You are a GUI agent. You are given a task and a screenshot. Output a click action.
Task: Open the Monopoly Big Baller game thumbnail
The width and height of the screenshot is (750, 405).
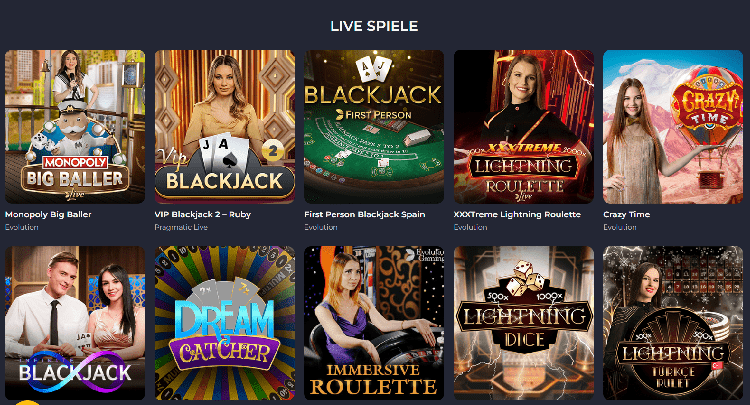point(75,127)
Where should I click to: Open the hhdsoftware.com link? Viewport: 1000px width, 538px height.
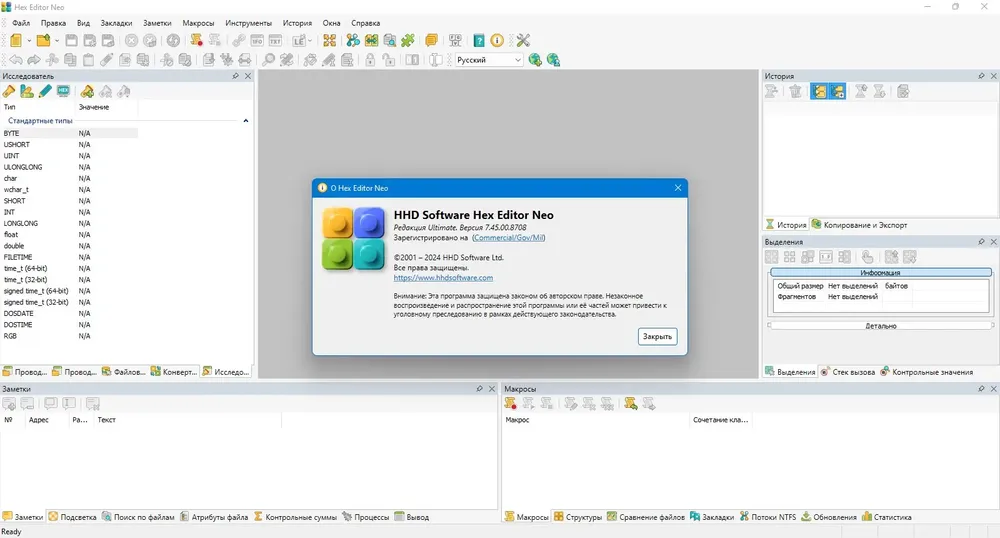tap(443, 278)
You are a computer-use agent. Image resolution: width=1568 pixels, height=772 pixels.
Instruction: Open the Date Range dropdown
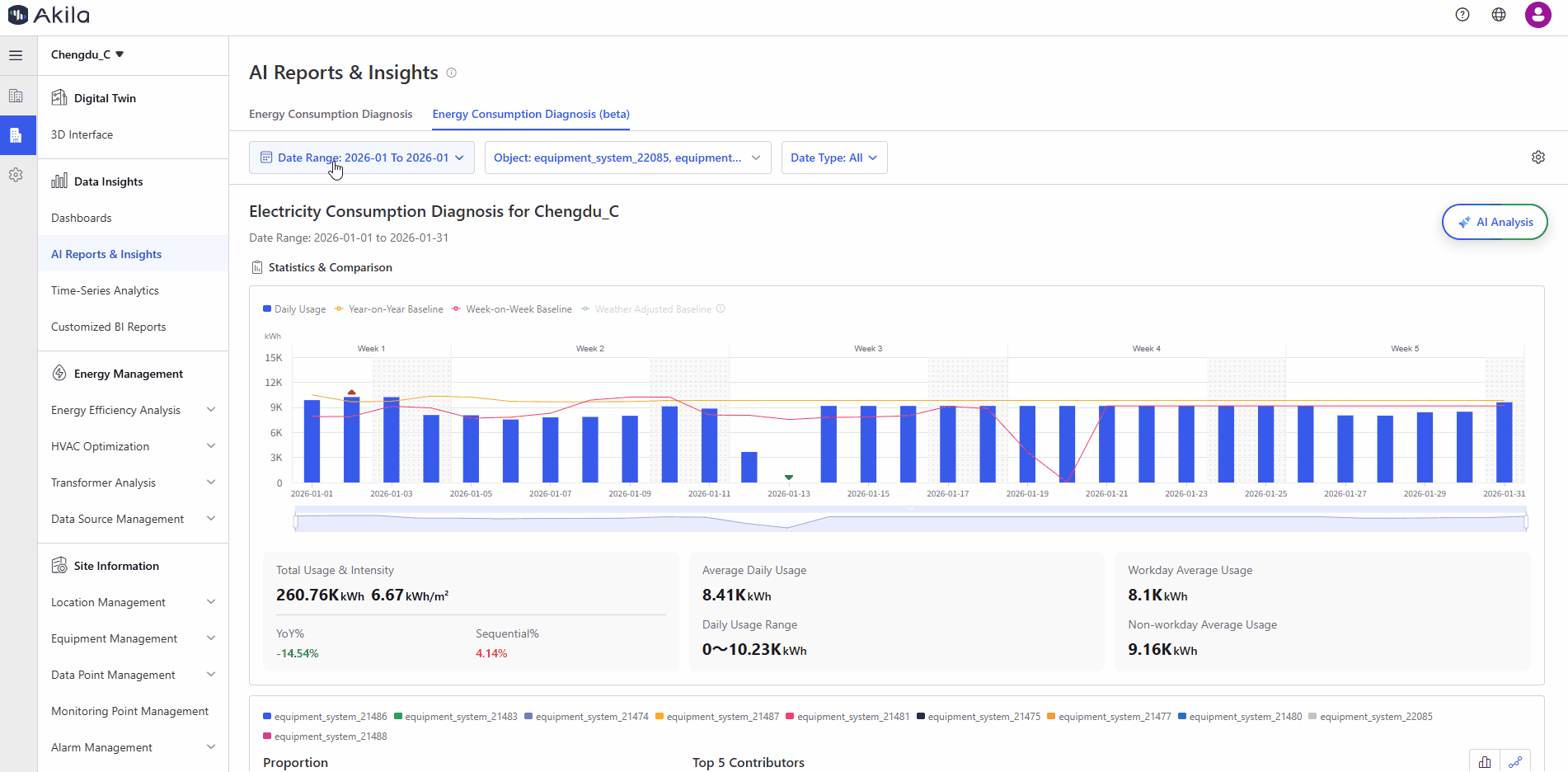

* * *

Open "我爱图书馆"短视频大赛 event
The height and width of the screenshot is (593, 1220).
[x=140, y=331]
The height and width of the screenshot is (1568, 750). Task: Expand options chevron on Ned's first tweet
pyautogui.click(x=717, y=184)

==

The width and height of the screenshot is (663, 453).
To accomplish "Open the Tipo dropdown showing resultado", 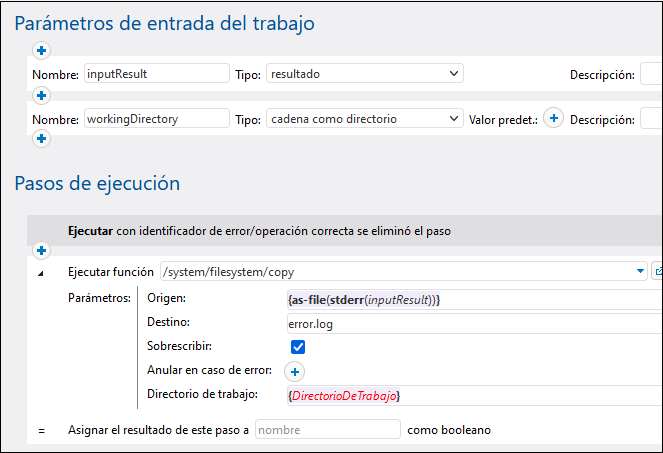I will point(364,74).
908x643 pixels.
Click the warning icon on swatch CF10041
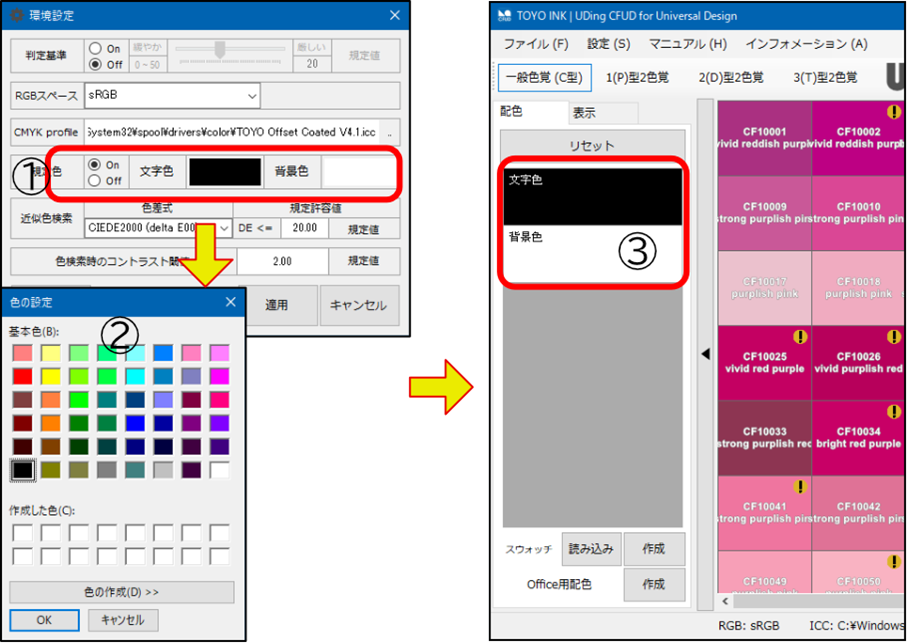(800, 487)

EXERCISE DIRECTIONS.
In the listing above, find the line with "You are a GUI" and the line with "You are a computer-use". Set down exactly those lines and everything between them, skipping pictures.

EXERCISE RESULT.
You are a GUI agent. You are given a task and a screenshot. Output a click action.
Task: Open the Monopoly Big Baller game thumbnail
The width and height of the screenshot is (750, 405).
point(75,127)
Where should I click to: Open the hhdsoftware.com link? Viewport: 1000px width, 538px height.
tap(443, 278)
You are a computer-use agent. Image resolution: width=1568 pixels, height=772 pixels.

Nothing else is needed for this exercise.